Vale a pena lembrar o que alguns disseram naqueles dias de febril exaltação socrática. Porque a memória não prescreve.

 

Manuel Magalhães e Silva: «A democracia está em perigo.» (SIC Notícias, 22 de Novembro)

Clara Ferreira Alves: «Esta Justiça de terceiro mundo aterroriza-me. Isto não acontece num país civilizado com jornais civilizados.» (Expresso, 22 de Novembro)

Pedro Adão e Silva: «Devemos questionar tudo sobre a justiça em Portugal.» (SIC Notícias, 22 de Novembro)

Edite Estrela: «Qual a melhor forma de desviar as atenções do escândalo dos vistos gold?» (Facebook, 22 de Novembro)

Pedro Marques Lopes: «A minha confiança no sistema judicial deste país está pelas ruas da amargura.» (SIC Notícias, 23 de Novembro)

Fernando Pinto Monteiro: «[Está a haver] uma promiscuidade entre política e justiça.» (RTP, 24 de Novembro)

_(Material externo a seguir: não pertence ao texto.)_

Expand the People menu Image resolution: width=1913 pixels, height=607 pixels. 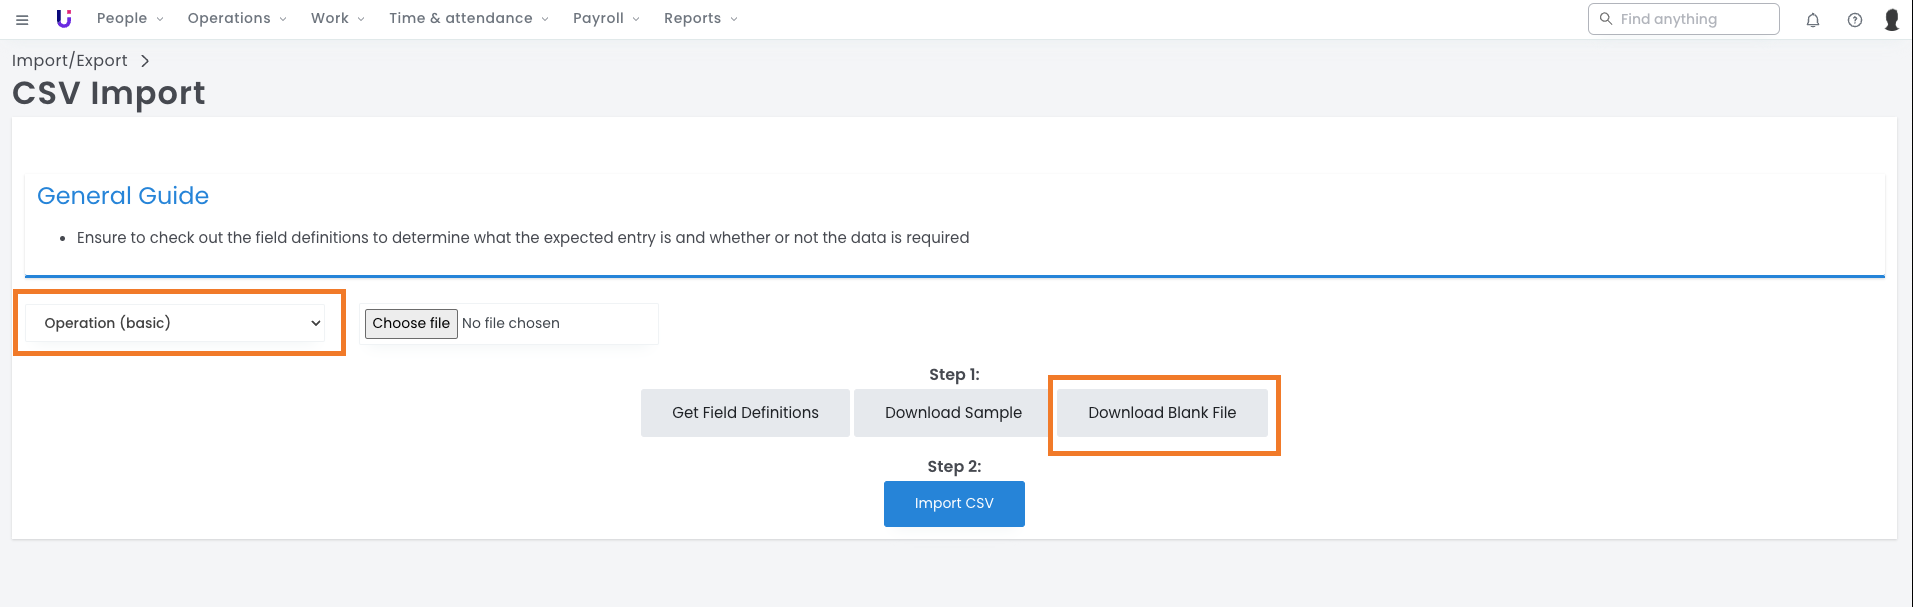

Proença de Carvalho: «[O juiz Carlos Alexandre] é o herói dos tablóides.» (TSF, 26 de Novembro)

Mário Soares: «Estes malandros estão a combater um homem que foi um primeiro-ministro exemplar!» (RTP, 26 de Novembro)

Fernando Rosas: «Estamos a entrar num sistema, promovido de facto pelos media em grande parte, de mediatização dos juízes. Queremos uma república de juízes?» (TVI24, 27 de Novembro)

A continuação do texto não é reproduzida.